Photo by Dougald MacDonald

Our route was No. 4 of the five types of Scottish winter climbing outlined during a slide show on the opening night of the meet by Simon Richardson, a leading Scottish pioneer who is also one of the most active climbers in the Coast Ranges of British Columbia, despite living 5,000 miles away. The five are: 1) Gullies; 2) Thin snow-ice-plastered faces; 3) Steep ice falls; 4) Snowed-up rock climbs; and 5) True mixed climbs, with bits of ice, torquing in rock cracks, and, especially, frozen turf. The strict Scottish ethic requires rock climbs to be covered with snow or hoar frost before they can be climbed with ice axes and crampons. (“If you're caught climbing bare rock with your ice axes, you’ll be sent home,” a meet official joked.) Problem is, most of the routes were bare, and climbers had traveled from halfway around the world (or maybe from London) to climb. The rules seemed to be bent in the Northern Corries this day, and not just by the international guests.

 The third pitch, my lead again, traversed steep snow to an ominous cornice. A party had busted through this before us, so the path was obvious, but when I started moving onto the steep snow rib beneath the lip, my footholds collapsed and I lurched sideways. The snow was too soft for picks, too wet to hold the shafts of the tools. Eventually I discovered I could punch my gloved fists straight into the snow, giving enough support to oonch sideways onto the snow rib, reach over the lip, and belly-flop onto the flat summit.
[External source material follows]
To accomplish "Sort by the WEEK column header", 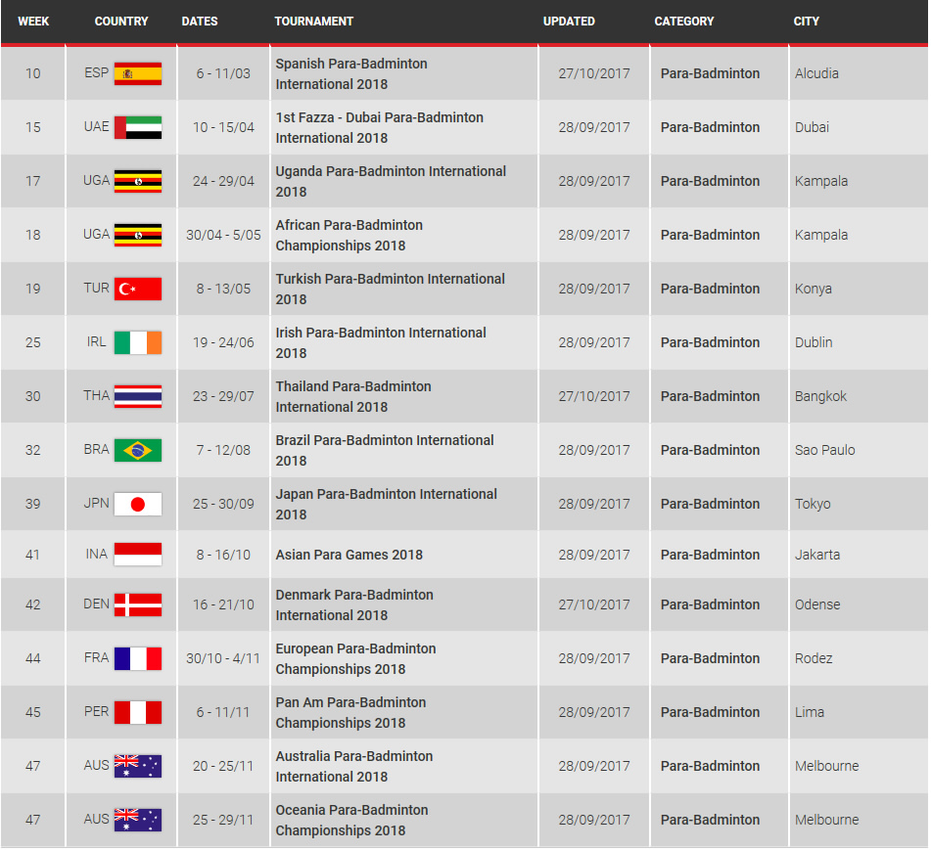I will pyautogui.click(x=33, y=22).
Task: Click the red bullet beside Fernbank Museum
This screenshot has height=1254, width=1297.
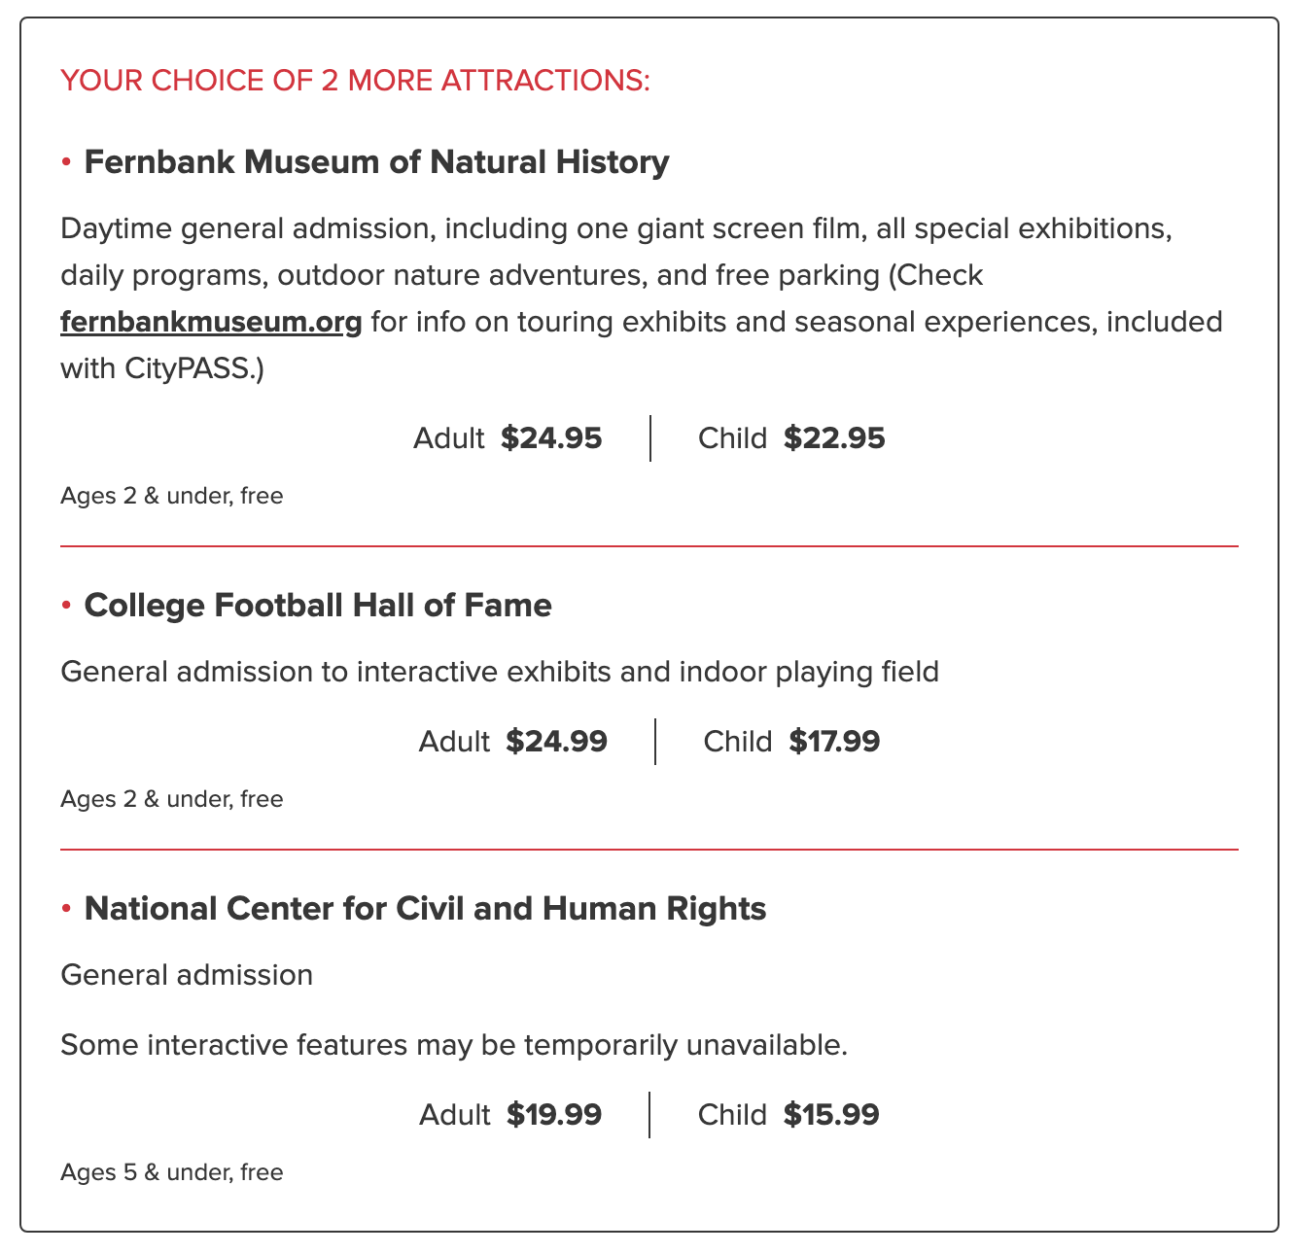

Paul Seabrook topping the cornice on Central Crack Route.
Photo by Dougald MacDonald

Sitting in the snow, with no anchor possible, I belayed Paul and looked around. The Cairngorm corries were cut by glaciers from an enormous ancient plateau, an utterly anticlimactic summit. We had been climbing in the lee of the wind, but now it punched my back. I could see blue sky through the mist perhaps 100 yards overhead, but clag hugged the plateau, reducing visibility to about a rope length. The voices emerging from the fog carried infinitely varied British accents and half a dozen foreign tongues: Hebrew, Greek, Lithuanian, German, Italian, and Chinese.

Down into the clag we walked, keeping well right of cairns that marked the cornice-loaded lip of the coire. We were soaking wet, the sodden rope weighed down my pack, but we had climbed a memorable route. Amazing what you can do if you just get out of the car.